CLIP

1 Overview¶

1.1 Background Introduction¶

CLIP learns the mapping relationship between images and texts through training on a large number of image-text pairs. The key idea is that the feature distance between related image-text pairs is relatively close, while the feature distance between unrelated image-text pairs is far apart. Its application scenarios include zero-shot classification, image retrieval by image, and image retrieval by text.

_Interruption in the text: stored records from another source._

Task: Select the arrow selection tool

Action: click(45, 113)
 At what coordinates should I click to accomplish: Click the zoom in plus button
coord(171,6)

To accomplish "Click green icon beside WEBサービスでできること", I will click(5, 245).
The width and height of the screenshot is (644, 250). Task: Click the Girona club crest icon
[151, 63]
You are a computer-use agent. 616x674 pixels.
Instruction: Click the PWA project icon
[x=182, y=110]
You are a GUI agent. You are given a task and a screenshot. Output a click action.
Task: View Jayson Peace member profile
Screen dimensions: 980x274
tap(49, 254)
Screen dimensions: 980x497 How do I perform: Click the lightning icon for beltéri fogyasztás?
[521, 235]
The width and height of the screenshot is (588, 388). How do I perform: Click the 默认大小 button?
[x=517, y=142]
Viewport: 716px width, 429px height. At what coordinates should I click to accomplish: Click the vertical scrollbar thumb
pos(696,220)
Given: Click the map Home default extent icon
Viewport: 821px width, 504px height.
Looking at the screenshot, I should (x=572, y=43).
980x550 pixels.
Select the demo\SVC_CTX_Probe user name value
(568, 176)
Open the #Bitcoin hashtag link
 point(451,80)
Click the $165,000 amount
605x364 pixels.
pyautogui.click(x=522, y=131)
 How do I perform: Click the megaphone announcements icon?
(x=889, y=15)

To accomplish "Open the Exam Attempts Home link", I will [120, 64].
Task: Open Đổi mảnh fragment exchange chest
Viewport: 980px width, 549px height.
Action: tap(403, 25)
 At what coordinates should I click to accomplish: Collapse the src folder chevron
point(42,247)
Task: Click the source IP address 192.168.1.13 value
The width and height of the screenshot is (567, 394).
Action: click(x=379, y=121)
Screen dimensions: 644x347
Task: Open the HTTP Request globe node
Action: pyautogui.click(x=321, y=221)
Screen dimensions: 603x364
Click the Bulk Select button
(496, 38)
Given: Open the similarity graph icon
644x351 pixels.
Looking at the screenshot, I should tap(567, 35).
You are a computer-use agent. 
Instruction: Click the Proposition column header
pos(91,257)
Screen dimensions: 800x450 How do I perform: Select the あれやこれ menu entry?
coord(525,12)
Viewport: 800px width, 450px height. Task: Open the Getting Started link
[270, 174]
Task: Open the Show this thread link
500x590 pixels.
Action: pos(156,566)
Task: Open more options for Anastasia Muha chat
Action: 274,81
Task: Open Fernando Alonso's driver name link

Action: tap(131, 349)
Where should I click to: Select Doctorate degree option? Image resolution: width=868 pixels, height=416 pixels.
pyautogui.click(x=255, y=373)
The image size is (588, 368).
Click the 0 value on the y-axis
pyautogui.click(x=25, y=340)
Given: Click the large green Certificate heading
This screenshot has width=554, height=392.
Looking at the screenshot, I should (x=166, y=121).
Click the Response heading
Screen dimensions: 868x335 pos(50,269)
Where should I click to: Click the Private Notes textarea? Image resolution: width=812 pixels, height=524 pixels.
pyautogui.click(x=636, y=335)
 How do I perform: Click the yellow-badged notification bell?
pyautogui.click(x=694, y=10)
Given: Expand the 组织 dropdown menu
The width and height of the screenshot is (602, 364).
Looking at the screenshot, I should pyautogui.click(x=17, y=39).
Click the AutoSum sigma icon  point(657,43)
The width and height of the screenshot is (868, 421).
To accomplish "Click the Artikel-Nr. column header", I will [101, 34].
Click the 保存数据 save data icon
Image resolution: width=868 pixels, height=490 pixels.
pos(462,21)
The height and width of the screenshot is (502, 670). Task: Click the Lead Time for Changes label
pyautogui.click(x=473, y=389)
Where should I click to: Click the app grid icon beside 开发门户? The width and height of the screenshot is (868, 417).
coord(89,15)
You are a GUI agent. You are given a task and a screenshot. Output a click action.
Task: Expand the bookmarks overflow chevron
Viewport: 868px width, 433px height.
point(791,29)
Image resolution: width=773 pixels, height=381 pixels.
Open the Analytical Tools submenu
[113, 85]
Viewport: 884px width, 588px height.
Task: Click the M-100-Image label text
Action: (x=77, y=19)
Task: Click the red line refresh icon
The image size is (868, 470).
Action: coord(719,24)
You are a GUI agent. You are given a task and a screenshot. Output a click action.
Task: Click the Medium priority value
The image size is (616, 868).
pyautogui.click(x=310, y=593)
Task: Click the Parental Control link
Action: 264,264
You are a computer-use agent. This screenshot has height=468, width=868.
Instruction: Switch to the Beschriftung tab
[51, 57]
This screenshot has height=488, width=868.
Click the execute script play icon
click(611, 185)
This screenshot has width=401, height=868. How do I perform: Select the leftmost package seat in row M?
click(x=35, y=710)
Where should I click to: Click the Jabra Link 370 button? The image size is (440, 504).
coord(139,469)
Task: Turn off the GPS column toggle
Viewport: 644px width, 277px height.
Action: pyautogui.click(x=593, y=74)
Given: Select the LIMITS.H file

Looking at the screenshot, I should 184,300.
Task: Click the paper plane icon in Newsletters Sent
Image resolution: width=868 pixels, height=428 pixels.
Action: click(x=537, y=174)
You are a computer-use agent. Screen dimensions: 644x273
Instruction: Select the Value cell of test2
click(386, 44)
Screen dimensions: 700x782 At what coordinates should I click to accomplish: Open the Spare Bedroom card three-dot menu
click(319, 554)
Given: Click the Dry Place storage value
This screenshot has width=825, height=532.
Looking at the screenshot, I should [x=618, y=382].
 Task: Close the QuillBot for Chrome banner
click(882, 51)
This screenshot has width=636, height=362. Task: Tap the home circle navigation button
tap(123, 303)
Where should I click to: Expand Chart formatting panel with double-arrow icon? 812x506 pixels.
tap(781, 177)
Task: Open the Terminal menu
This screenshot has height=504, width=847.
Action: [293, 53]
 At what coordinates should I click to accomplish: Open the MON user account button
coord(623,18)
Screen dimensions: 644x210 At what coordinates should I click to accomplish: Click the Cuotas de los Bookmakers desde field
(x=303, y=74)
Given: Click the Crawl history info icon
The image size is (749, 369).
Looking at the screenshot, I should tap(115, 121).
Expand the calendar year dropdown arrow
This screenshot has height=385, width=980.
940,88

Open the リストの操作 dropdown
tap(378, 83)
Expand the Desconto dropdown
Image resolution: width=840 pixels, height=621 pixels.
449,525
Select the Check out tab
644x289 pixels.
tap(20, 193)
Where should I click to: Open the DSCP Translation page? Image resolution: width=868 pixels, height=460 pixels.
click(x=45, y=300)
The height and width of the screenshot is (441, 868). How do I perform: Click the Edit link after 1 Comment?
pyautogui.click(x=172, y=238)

For more details, please refer to the CLIP official documentation:

https://github.com/openai/CLIP

The download link for the open-source CLIP model is as follows:

1.2 Usage Instructions¶

The Linux SDK-alkaid includes pre-converted offline models and board examples by default. The relevant file paths are as follows:

Board example program path:

Linux_SDK/sdk/verify/opendla/source/vlm/clip

Board offline model paths:

Linux_SDK/project/board/${chip}/dla_file/ipu_open_models/vlm/clip_image_encode.img
Linux_SDK/project/board/${chip}/dla_file/ipu_open_models/vlm/clip_text_encode.img

Board test image path:

Linux_SDK/sdk/verify/opendla/source/resource/retrieval_library

If users do not need to convert models, they can directly jump to section 3.

2 Model Conversion¶

2.1 ONNX Model Conversion¶

Python environment setup:
```
$conda create -n clip python==3.10
$conda activate clip
$conda install --yes -c pytorch pytorch=1.7.1 torchvision cudatoolkit=11.0
$pip install ftfy regex tqdm
$git clone https://github.com/openai/CLIP.git
$cd CLIP
```
Note: The provided Python environment setup is for reference only; please refer to the official source code running tutorial for the specific setup process: https://github.com/openai/CLIP/blob/main/README.md

Model Testing:

Create the opendla directory and place the downloaded models there, then write the model testing script opendla/predict.py:

import os
import clip
import torch
from torchvision.datasets import CIFAR100

# Load the model
device = "cuda" if torch.cuda.is_available() else "cpu"
model, preprocess = clip.load("./opendla/RN50.pt", device)

# Download the dataset
cifar100 = CIFAR100(root=os.path.expanduser("~/.cache"), download=True, train=False)

# Prepare the inputs
image, class_id = cifar100[3637]
image_input = preprocess(image).unsqueeze(0).to(device)
text_inputs = torch.cat([clip.tokenize(f"a photo of a {c}") for c in cifar100.classes]).to(device)

# Calculate features
with torch.no_grad():
image_features = model.encode_image(image_input)
text_features = model.encode_text(text_inputs)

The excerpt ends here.